Hacker News new | ask | show | jobs
by evilduck 666 days ago
Question I wrote:

> I encountered the typo "anablibg" in the sentence "I wonder how much help they had by asahi doing a lot of the kernel and ecosystem work anablibg 16k pages." What did they actually mean?

GPT-4o and Sonnet 3.5 understood it perfectly. This isn't really a problem for the large models.

For local small models:

* Gemma2 9b did not get it and thought it meant "analyzing".

* Codestral (22b) did not it get it and thought it meant "allocating".

* Phi3 Mini failed spectacularly.

* Phi3 14b and Qwen2 did not get it and thought it was "annotating".

* Mistral-nemo thought it was a portmanteau "anabling" as a combination of "an" and "enabling". Partial credit for being close and some creativity?
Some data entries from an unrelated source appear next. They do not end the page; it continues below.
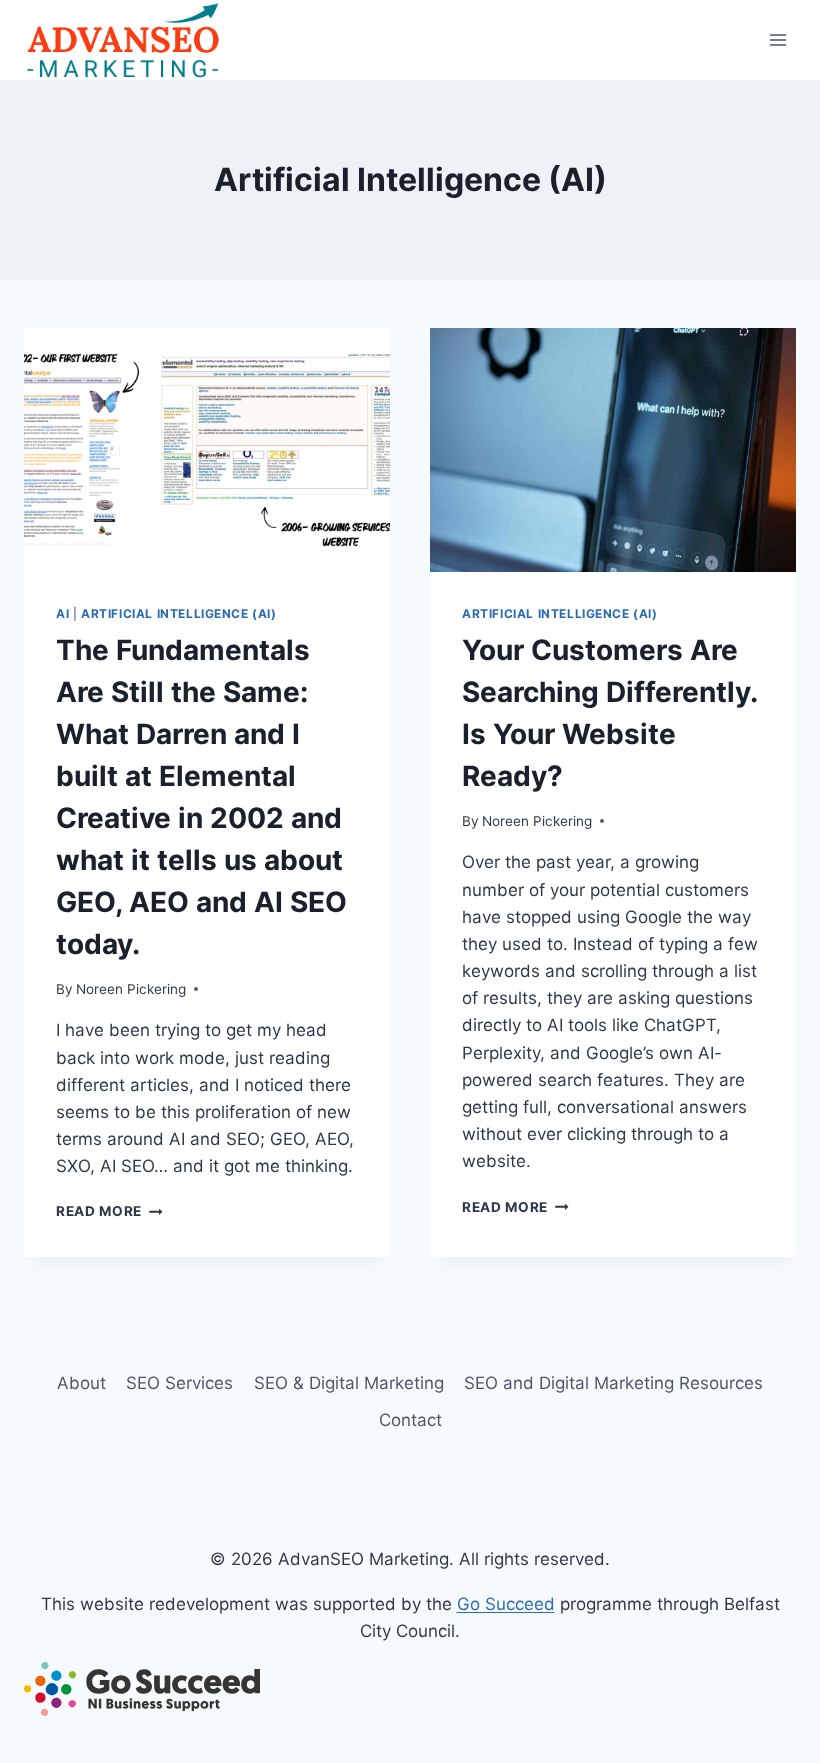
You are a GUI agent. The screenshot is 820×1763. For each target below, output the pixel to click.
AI (62, 613)
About (81, 1383)
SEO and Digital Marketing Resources (613, 1383)
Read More (109, 1211)
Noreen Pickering (131, 989)
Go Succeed (506, 1604)
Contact (410, 1420)
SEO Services (179, 1383)
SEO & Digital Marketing (349, 1383)
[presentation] (207, 450)
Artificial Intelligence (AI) (179, 613)
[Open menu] (777, 39)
* Llama3.1 got it perfectly.

5 comments

I wonder if they'd do better if there was the context that it's in a thread titled "Adding 16 kb page size to Android"? The "analyzing" interpretation is plausible if you don't know what 16k pages, kernels, Asahi, etc are.
Seems like there is a bit of a roll of the dice there. The ones that got it right may have just been lucky.
Ran it a few times in new sessions, 0 failures so far.
I wonder how much of a test this is for the LLM vs whatever tokenizer/preprocessing they're doing.
Is there any task Gemma is better at compared to others?
Local LLM topics are a treadmill of “what’s best and what is preferred” changing basically weekly to monthly, it’s a rapidly evolving field, but right now I actually tend to gravitate to Gemma2 9b for coding assistance for Typescript work or general question and answer stuff. Its embedded knowledge and speed on the computers that I have (32GB M2 Max, 16GB M1 Air, 4080 gaming desktop) make for a good balance while also using the computer for other stuff, bigger models limit what else I can run simultaneously and are slower than my reading speed, smaller models have less utility and the speed increase is pointless if they’re dumb.
fwiw I failed to figure it out as a human, I had to check the replies.